Three upright brands—Sebo, Shark, and Miele—earn an Excellent rating for owner satisfaction, but Miele uprights earn only a middling Good rating for reliability. Still, that’s enough for Miele to keep its recommended eligibility. In fact, one Miele bagged model makes our top picks list.
All three of the upright brands that aren’t eligible for a recommendation—Black+Decker, Dirt Devil, and Eureka—earn a Fair rating for predicted reliability and a Poor rating for owner satisfaction.
Here’s a top-performing Shark upright with ratings of Very Good for reliability and Excellent for owner satisfaction. For more choices, see our full upright vacuum ratings.
Canister vacuums are a good choice if you live in a multilevel home because they’re easier to maneuver on stairs, with the powerhead in one hand and the canister on the floor or the stairs.

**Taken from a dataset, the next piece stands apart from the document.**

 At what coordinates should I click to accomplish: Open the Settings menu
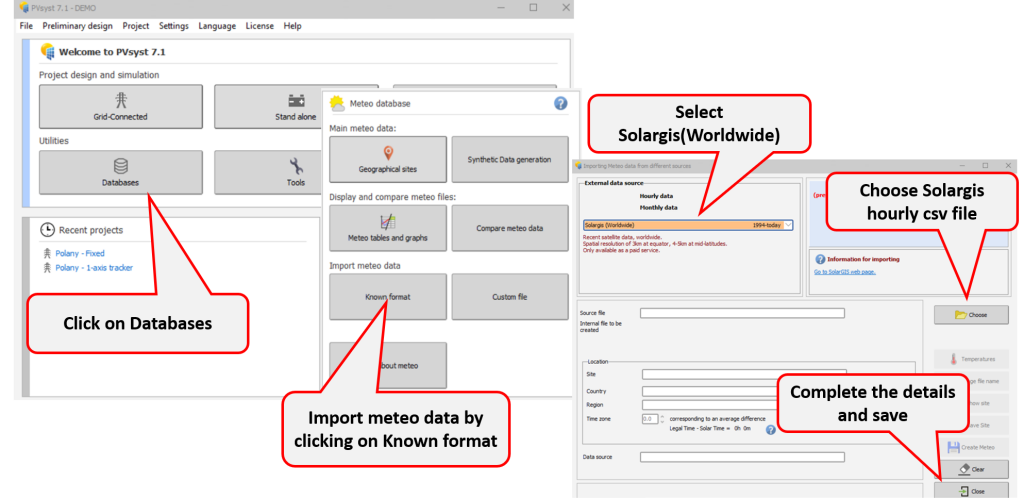point(173,26)

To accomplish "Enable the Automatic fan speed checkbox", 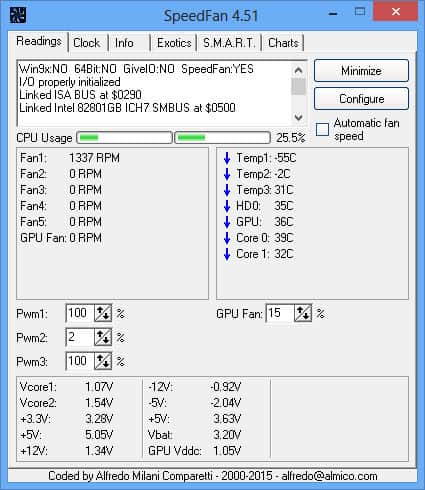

They’re also better at cleaning hardwood floors, according to our lab tests. But with their long hose connecting the powerhead and the canister, they can be bulky and a bit awkward to store.
Canisters have been losing market share in recent years and now account for only 2 percent of the vacuums consumers buy nationally, according to manufacturers. We continue to test them because brands like Miele and Kenmore are popular with our readers. In fact, 11 percent of the members in our survey who recently bought a vacuum reported buying a canister.
In our survey, canisters generally fare well for reliability. All 12 brands included in our survey ratings are eligible for a recommendation. Our performance ratings currently include five brands of canisters: Miele, Kenmore, Dyson, Rainbow, and Sirena.
Our member survey represents more brands than we currently test. Of the dozen, Miele stands out as the only brand to receive an Excellent rating for both predicted reliability and owner satisfaction. Of the two other brands that earn an Excellent for predicted reliability, Rainbow earns a Very good rating for satisfaction and Filter Queen earns a Fair. Kenmore and Dyson earn a middling rating of Good for both reliability and satisfaction. All of the Miele and Kenmore canisters in our ratings perform well enough to earn a recommendation. Rainbow also garners a recommendation but neither Dyson or Sirena make the cut because of subpar results on our performance tests.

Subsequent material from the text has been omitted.